Qui est Shimon Peres ?

(Laurent LOZANO, JÉRUSALEM) - Shimon Peres, ancien Premier ministre et président israélien hospitalisé dans un état critique, a été le fer de lance des négociations avec les Palestiniens qui lui ont valu le Nobel de la paix.

Artisan des accords d'Oslo

M. Peres est l'un des grands artisans des accords historiques d'Oslo (1993 et 1995) entre Israël et l'Organisation de libération de la Palestine. Ces accords ont jeté les bases de l'autonomie palestinienne et étaient censés conduire à un traité de paix.

Ministre des Affaires étrangères de son grand rival travailliste Yitzhak Rabin, il était chargé des négociations. Les accords ont valu le Nobel de la paix à M. Peres ainsi qu'à M. Rabin et au leader palestinien Yasser Arafat en 1994.

La solution à deux États, israélien et palestinien, coexistant en paix «est la seule voie possible pour mettre fin au terrorisme, à la violence et à la haine», disait-il en février au magazine Time malgré le dépérissement des accords.

M. Peres a aussi été impliqué dans l'effort de paix avec l'Égypte et la Jordanie, deux seuls pays arabes avec lesquels Israël a signé un traité de paix.

Un faucon devenu colombe

«Ce n'est pas moi qui ai changé. Je crois que la situation a changé. Tant que l'existence d'Israël était menacée, j'étais ce que vous appelleriez un faucon (...) Dès que j'ai senti que les Arabes étaient ouverts à la négociation, j'ai dit que c'était ce que nous préférions aussi», disait-il à Time.

Figure prééminente

En Israël, son aura de dernier survivant de la génération des pères fondateurs israéliens et son omniprésence pendant des décennies l'ont imposé comme une figure prééminente.

Deux fois premier ministre entre 1984 et 1986 puis en 1995-96, président de 2007 à 2014, ministre de la Défense, des Affaires étrangères, des Finances... , compagnon de route de David Ben Gourion, Rabin et Ariel Sharon, il s'est érigé en autorité respectée, même s'il avait souvent été contesté dans ses innombrables postes, au gouvernement ou dans l'opposition.

Dans les années 50, à la direction générale du ministère de la Défense, il a participé à l'approvisionnement d'Israël en armes modernes, notamment par la France avec laquelle il jouait les intermédiaires privilégiés dans une relation étroite.

Il a pris part à la préparation de l'expédition de Suez en 1956 alliant Israël, France et Royaume-Uni.

Alors ministre de la Défense, M. Peres a cautionné dans les années 70 en Cisjordanie occupée les premières colonies, ces implantations qui ont proliféré depuis et sont largement considérées comme un obstacle à la paix.

Il était premier ministre en 1996 quand plus de 100 civils ont été tués dans un camp onusien bombardé par Israël dans le village libanais de Qana.

Le père du programme nucléaire israélien

À la direction générale de la Défense, M. Peres a jeté les fondations du programme nucléaire israélien et oeuvré à la construction du réacteur de Dimona, avec la France comme fournisseur majeur.

Il se créditait d'avoir instauré à l'époque la politique, toujours en vigueur, d'ambiguïté de la part d'Israël sur le fait qu'il aurait ou non l'arme nucléaire.

M. Peres a justifié la construction de Dimona par la pénurie de ressources énergétiques en Israël, mais a aussi invoqué les vertus de dissuasion du réacteur.

«Je n'ai aucun doute sur le fait que Dimona a conféré à Israël une dimension de dissuasion.

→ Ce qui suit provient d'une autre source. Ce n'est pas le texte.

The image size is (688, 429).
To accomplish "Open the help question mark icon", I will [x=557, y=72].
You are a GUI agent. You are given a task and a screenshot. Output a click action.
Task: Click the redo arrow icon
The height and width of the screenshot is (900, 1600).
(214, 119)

Pour moi, Dimona a constitué le premier pas vers Oslo», disait-il en 2014.

Le protégé de Ben Gourion

Né en 1923 dans une famille aisée dans ce qui était alors la Pologne et aujourd'hui le Belarus, M. Peres a émigré en 1934 vers la Palestine sous mandat britannique.

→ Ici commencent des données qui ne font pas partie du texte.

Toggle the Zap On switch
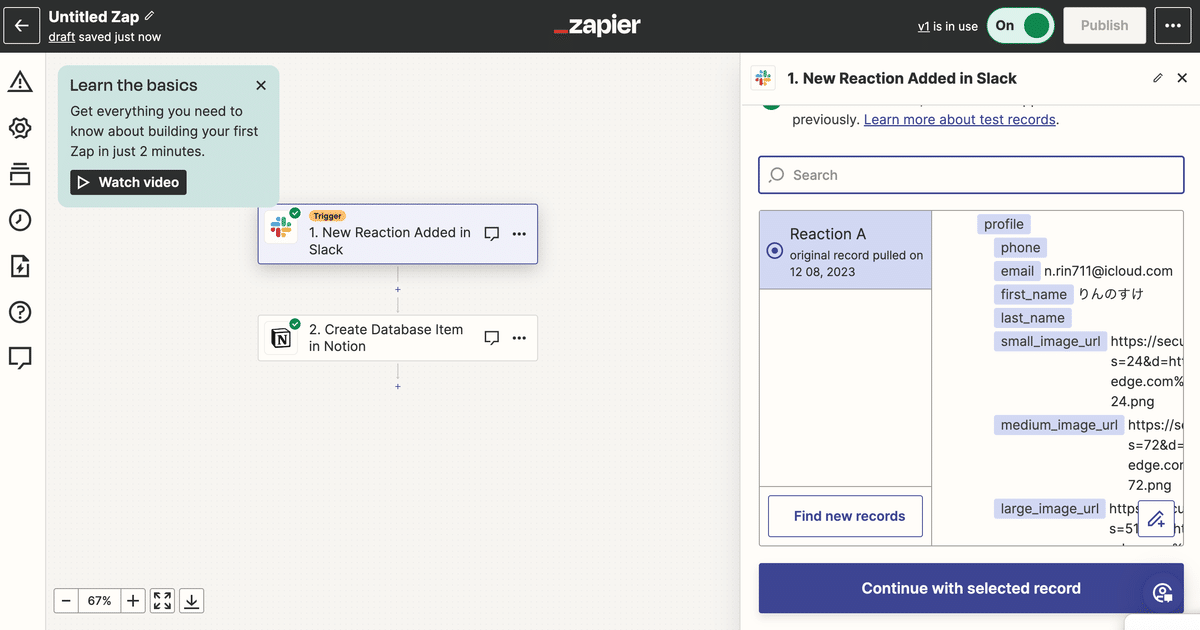 coord(1020,26)
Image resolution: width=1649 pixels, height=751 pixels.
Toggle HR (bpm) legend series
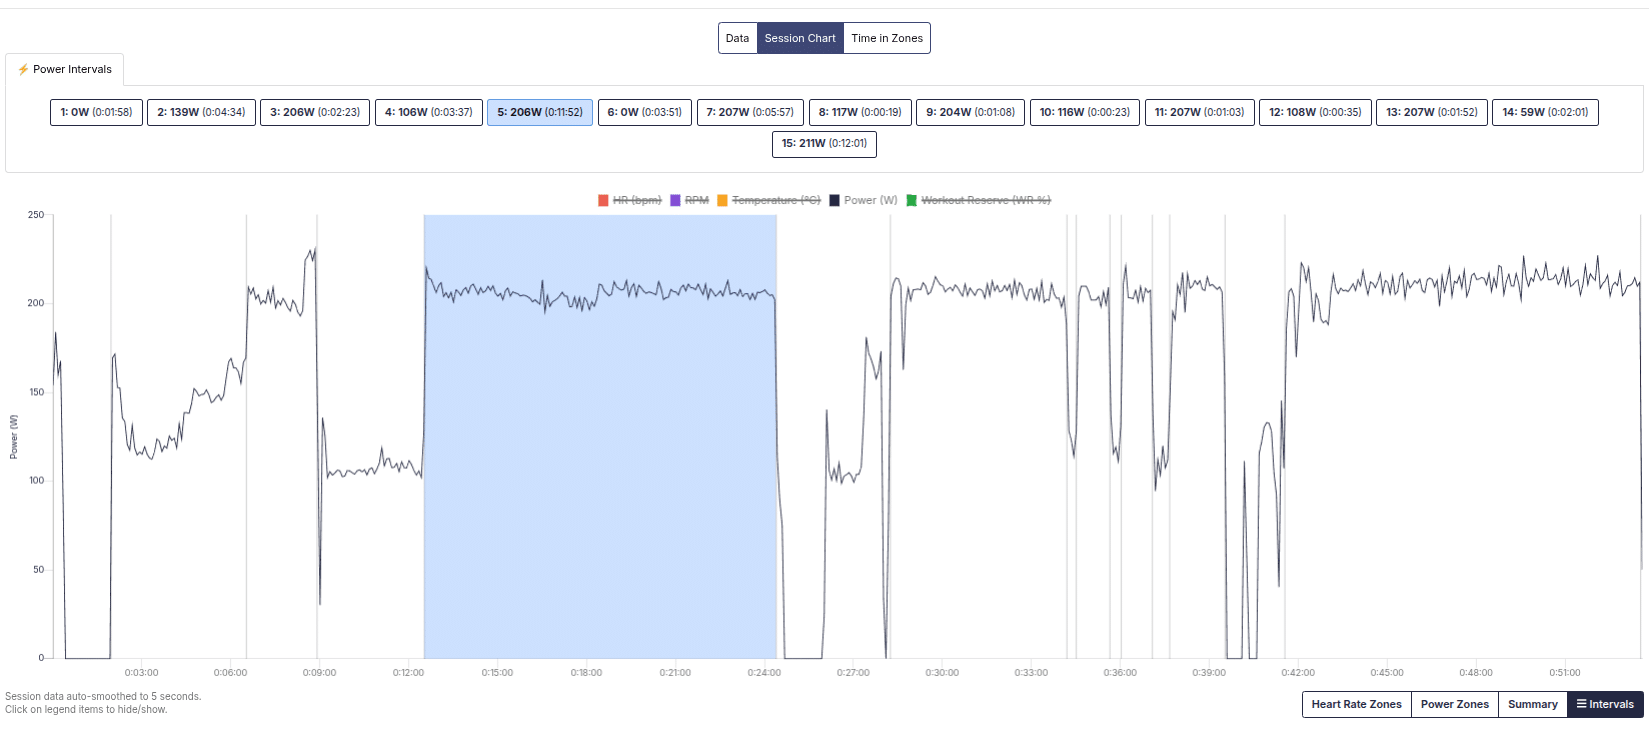[x=630, y=201]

Très tôt engagé en politique au kibboutz, il a rejoint en 1947 la Haganah, la devancière de l'armée israélienne et a été pris sous son aile par David Ben Gourion, qui proclama l'État d'Israël.

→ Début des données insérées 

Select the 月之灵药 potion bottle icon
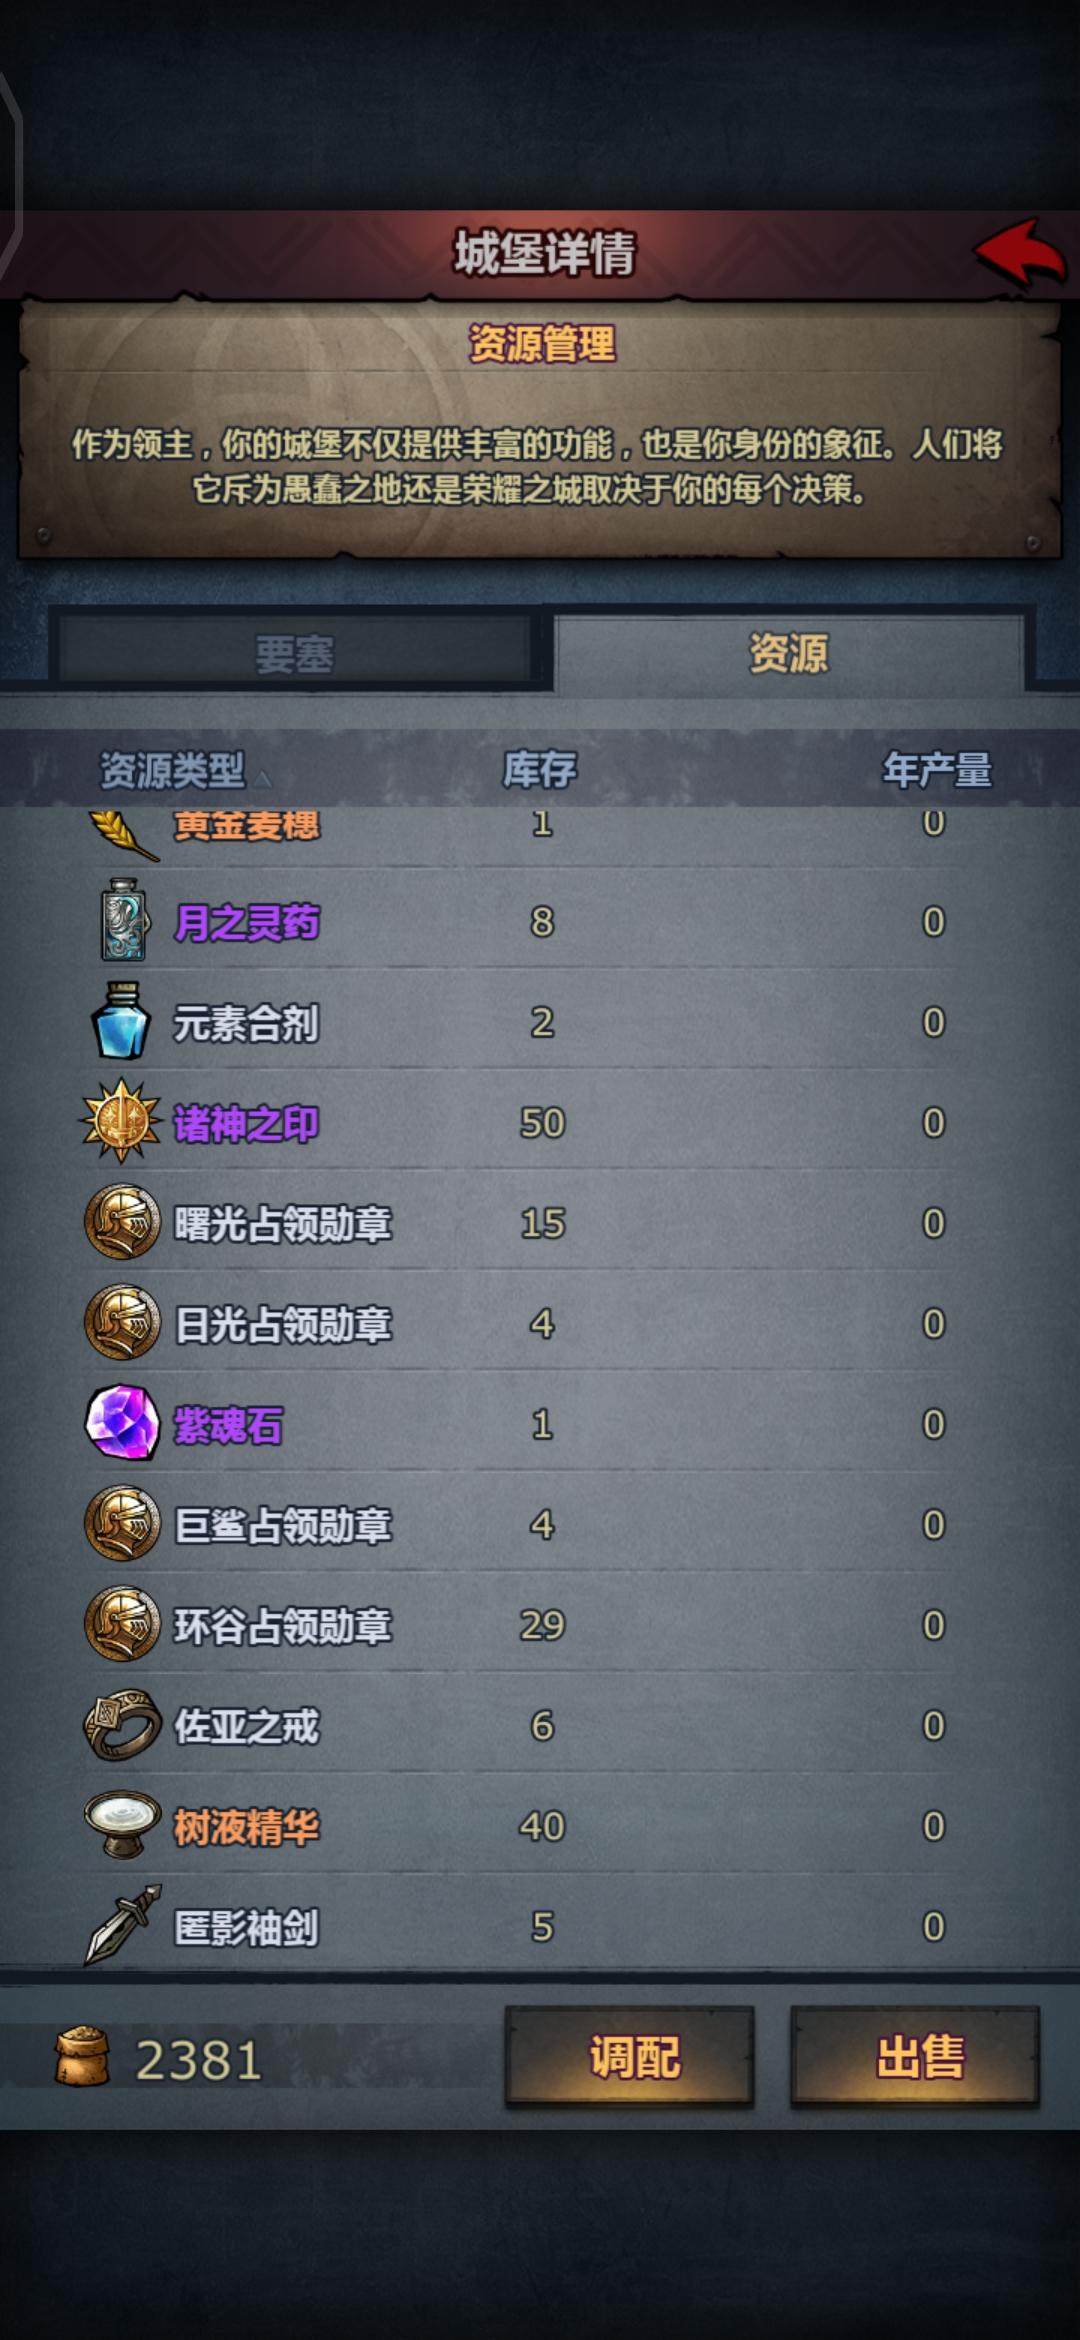 [123, 920]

Élu au Parlement en 1959, il y a servi quasiment sans discontinuer jusqu'à son accession à la présidence en 2007.

M. Peres était marié à Sonya, décédée en 2011. Ils ont eu trois enfants et plusieurs petits-enfants.

AFP

Shimon Peres est l'un des grands artisans des accords historiques d'Oslo (1993 et 1995) entre Israël et l'Organisation de libération de la Palestine. Ces accords ont jeté les bases de l'autonomie palestinienne et étaient censés conduire à un traité de paix.